03 June 2012

Little Nudge vs a Big Whack

I kinda like the 3 card yes/no readings. 

I know that is a direct contradiction to my philosophy about "predictions". Readings really are food for thought, a way to solve problems more creatively, a way to ease stressful emotions.

The problem with readings and "predictions" is how seriously you take them. Sure they are fun when you are trying to predict your favorite hockey team (the Pens) will win the Stanley Cup against all odds, or that you'll get a date with your latest crush, or hoping against hope that you'll get that dream job...it's all good, until we make big, serious decisions based on readings. It can really ridiculous really fast. 

But for just yucks and chuckles, why not?

As I see it, these small, fun "predictive" readings can have a place too. Sometimes we need serious food for thought to whack our lives in the right direction, or something a little out of the ordinary (like an on-target reading) to get our attention so we can learn important lessons.

Other times all we need is a little nudge in the right direction, or a small pat on the back. That's where the magic-8-ball-paper-fortune-teller-gypsy-at-the-fair kinds of readings come in handy. 

Readings can be deep inspiration and communion with your personal spiritual beliefs. Or it can be putting a quarter into the Great Rigatoni machine at the arcade. All kinds of readings have value...it is just a matter of matching the right reading with the right person and situation...which isn't easy. People hate it when I tell them their fate is up to them...the future is decided by their choices, their actions control what happens... when all they want is a pre-packaged, no-brainer, easy way out.  

When it comes to whacks and nudges, I tend to get Confucian about it.

I've heard that one time Confucius gave two totally different answers to two different students who had asked him pretty much the same question.
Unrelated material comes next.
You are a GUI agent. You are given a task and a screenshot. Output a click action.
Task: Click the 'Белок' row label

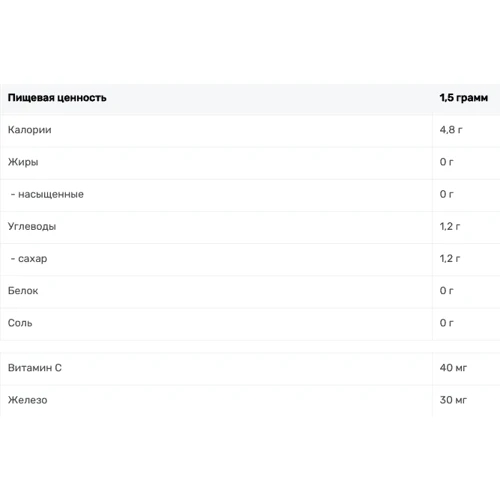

One student he told to act immediately. The other he told only to act after getting advice and permission from his father. When asked why he gave such opposite answers, he answered that each student had very different needs. One was very shy, and overly-reticent - that's the guy he told to jump in. The other one was impulsive, even reckless. That's the one he told to cool it. It was based on the needs of the situation, and the needs of the individual, not slavish adherence to principle. Luckily, Confucius wasn't a fundamentalist.

So why do I rant against "predictions" yet still enjoy "predictive" yes or no readings?

If the Confucian reason is too boring, think of it as the candy bar principle. The old candy commercial said "sometimes you feel like a nut, sometimes you don't"...when it comes to psychic intuitive and tarot readings...sometimes you need a whack, sometimes you don't (and a fun little nudge in the right direction will do just fine instead).

Ok, now...raise your hand if you have that candy jingle stuck in your head...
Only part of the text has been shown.